Hinter die bleibende Verpflichtung gegenüber dem Judentum dürfe die katholische Kirche nicht mehr zurückfallen, sagte Schuster am Sonntag auf einer Veranstaltung in Frankfurt am Main.
Zu der Veranstaltung hatten die katholische Deutsche Bischofskonferenz und die Katholische Akademie Rabanus Maurus aus Anlass des 50. Jahrestages der Konzilserklärung "Nostra aetate" eingeladen. Mit dem Dokument "In unserer Zeit" hatte das Zweite Vatikanische Konzil für eine theologische Wende im Verhältnis zum Judentum gesorgt. Ohne die Bereitschaft vieler Juden, wenige Jahre nach der Schoah mit Christen zu sprechen, wäre der damit eingeleitete Dialog nicht möglich gewesen, sagte der Aachener Bischof Heinrich Mussinghoff laut Redetext.
In seiner verlesenen Rede bekannte Kurienkardinal Kurt Koch, Christen müssten ehrlich bedauern, dass erst das "beispiellose Verbrechen der Schoah" ein wirkliches Umdenken bewirkt habe. Der christliche Widerstand gegen die unmenschliche Brutalität des Nationalsozialismus habe nicht die Klarheit aufgewiesen, die man hätte erwarten müssen, sagte der Präsident des Päpstlichen Einheitsrates.
Schuster würdigte das Konzilsdokument als einen Meilenstein: "Die Kirche sagte sich von ihrem über Jahrhunderte praktizierten Antijudaismus los." Für die christlich-jüdischen Beziehungen gebe es heute ein stabiles Fundament. In der Beschneidungsdebatte hätten sich die beiden großen Kirchen sofort an die Seite der jüdischen Gemeinschaft gestellt. "Dafür sind wir bis heute dankbar", ergänzte der Zentralratspräsident. Auch die evangelisch-katholische Erklärung zum 70. Jahrestag der Befreiung von Auschwitz sowie die gemeinsame Studienreise von Bischöfen und Rabbinern nach Israel in der vergangenen Woche seien Ausdruck christlich-jüdischer Verständigung.
Jüdische Zweifel an der Standfestigkeit der Kirche hätten allerdings Ereignisse im Pontifikat von Benedikt XVI. genährt, sagte Schuster. Beispielhaft nannte er die Neufassung der Karfreitagsfürbitte für die lateinische Messe, die Integration der Bischöfe der ultrakonservativen Pius-Bruderschaft sowie die angestrebte Seligsprechung von Pius XII. (1876-1958). Vor diesem Hintergrund stimmten viele Gesten von Papst Franziskus mit seiner besonderen Nähe zum Judentum zuversichtlich, folgerte der Präsident des Zentralrates.

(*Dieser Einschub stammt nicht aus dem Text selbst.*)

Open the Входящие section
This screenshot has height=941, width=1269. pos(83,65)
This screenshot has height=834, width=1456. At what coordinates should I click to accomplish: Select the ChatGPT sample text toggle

Mussinghoff nannte es schmerzlich, dass die Zahl antisemitischer Übergriffe in Deutschland zugenommen habe. "Es ist die Pflicht aller Bürger dieses Landes und es ist unsere Christenpflicht, jeder Form von Antisemitismus klar und deutlich entgegenzutreten", sagte der Bischof von Aachen.